I am going to try to provide as much info as I can, as well as what we have already tried thus far.
I have a Sandbox environment, version 13.1 sp8. The server specifications are as below:
App: Windows Server 2008 R2 Standard Virtual Machine SP1
RAM: 12GB (Allocated 4GB to the app in the properties.xml)
CPU0 Cores: 4 Processors 4
CPU1 Cores: 4 Processors 4
C: 40GB (10GB Free)
D: 40GB (26GB Free - Clarity is installed on D:)
DB: Windows Server 2008 R2 Standard Virtual Machine SP1
RAM: 32GB (In SQL Studio, I have set the minimum server memory to 10GB and the max server memory to 28GB)
C: 40GB (19GB Free)
D: 700GB (60GB Free - contains DB files and log file)
N: 2GB (1.77 Free - used for SSIS)
Usually our Sandbox is just used for testing fixes and small pieces of Development. But we recently upgraded our Development environment to 14.2. We cannot develop in 14.2 version and promote to Production, as Production is still 13.1. So we have been using our Sandbox for Development work.
It is true that more development work is taking place but to me it does look like it should be adequately resourced.
However the development team have reported the following:
Intermittently the system is responding normally, but most of the time we are seeing the below issues:
Jobs are taking longer than normal to run e.g. the 'Annuities Marketing - Disable Unrequired Notification for all users' job normally takes 3 seconds. It took 1 minute 56 seconds to run last night.
Database updates are taking longer than normal to run e.g. An update statement to a trigger normally takes 1 second. An update statement ran for 8 minutes yesterday before being cancelled
General navigation is very slow. e.g. logging in, navigating to projects, opening resources on the admin side, checking the jobs log or process engine
As of this morning the process engine has become stuck. No new processes are starting and the queue length is not reducing - (I have restarted bg service)
Steps I have taken so far:
Increase the memory allocation available to the app from 2.5GB to 4GB (<applicationServerInstance id="app" serviceName="Niku Server" rmiPort="23791" jvmParameters="-Xms4096m -Xmx4096m)
Increased the RAM on the DB server from 16GB to 32GB.
Also applied some of the tips suggested in the performance tuning webinar.

> _YOUR TASKS_:
**1)** Transcribe the Sandbox performance post from "D: 40GB (26GB" up to and including "used for SSIS)".
**2)** Pick up the Sandbox performance post after its final sentence and continue writing it.
The listing that comes next is taken from a separate source and has no connection to the Sandbox performance post.

> _SUPPLIED MATERIAL_:
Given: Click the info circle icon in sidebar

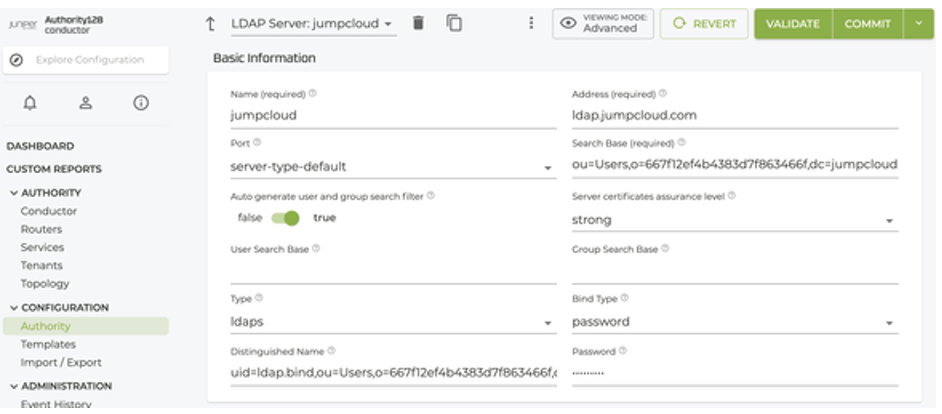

> _ANSWERS BELOW_:
**1)**
D: 40GB (26GB Free - Clarity is installed on D:)
DB: Windows Server 2008 R2 Standard Virtual Machine SP1
RAM: 32GB (In SQL Studio, I have set the minimum server memory to 10GB and the max server memory to 28GB)
C: 40GB (19GB Free)
D: 700GB (60GB Free - contains DB files and log file)
N: 2GB (1.77 Free - used for SSIS)

**2)**
Is there anything else I can try?
I should also add that occasionally when users try to access the url they get a "page cannot be displayed" type of error.
I check and all the services are up.
Usually I need to reboot the app VM and it's ok again.
With the architecture it doesn't look to be an issue, if its specific to process slowness and job we will have to looks for orphans as we had a known bug. Also assuming you have trace dsabled as it pages the database heavily
<logger alternateDirectory="/opt/ca/clarity/logs" dynamicConfigurationEnabled="true" traceEnabled="false" traceJDBCEnabled="false"/>
Ensure you add traceEnabled="false" traceJDBCEnabled="false" to ensure traces are turned off.
Do let me know how it goes.
Thank you Suman.
So I stopped all services - service stop all.
Opened properties.xml in edit mode and the config now looks like this:
<logger alternateDirectory="" dynamicConfigurationEnabled="true" multitenantErrorReportingEnabled="false" traceEnabled="false" traceJDBCEnabled="false"/>
Then ran admin general upload-config
Restarted services again - service start all.
I have handed back to the Development Team now for further monitoring. Hopefully that will do the trick.
PS We also checked for orphans but none were present.
Thanks again for your help.
Was it non tomcat instance as admin general upload-config is not required for tomcat.
Can you send me your properties.xml so that I can take a look.
just emailed you the properties.xml file
Updated the hprof extension to the heap setting so that the heap is generated properly.
after we have made the change and saved I restarted the services.
Logging in is taking a very long time.
Is this expected?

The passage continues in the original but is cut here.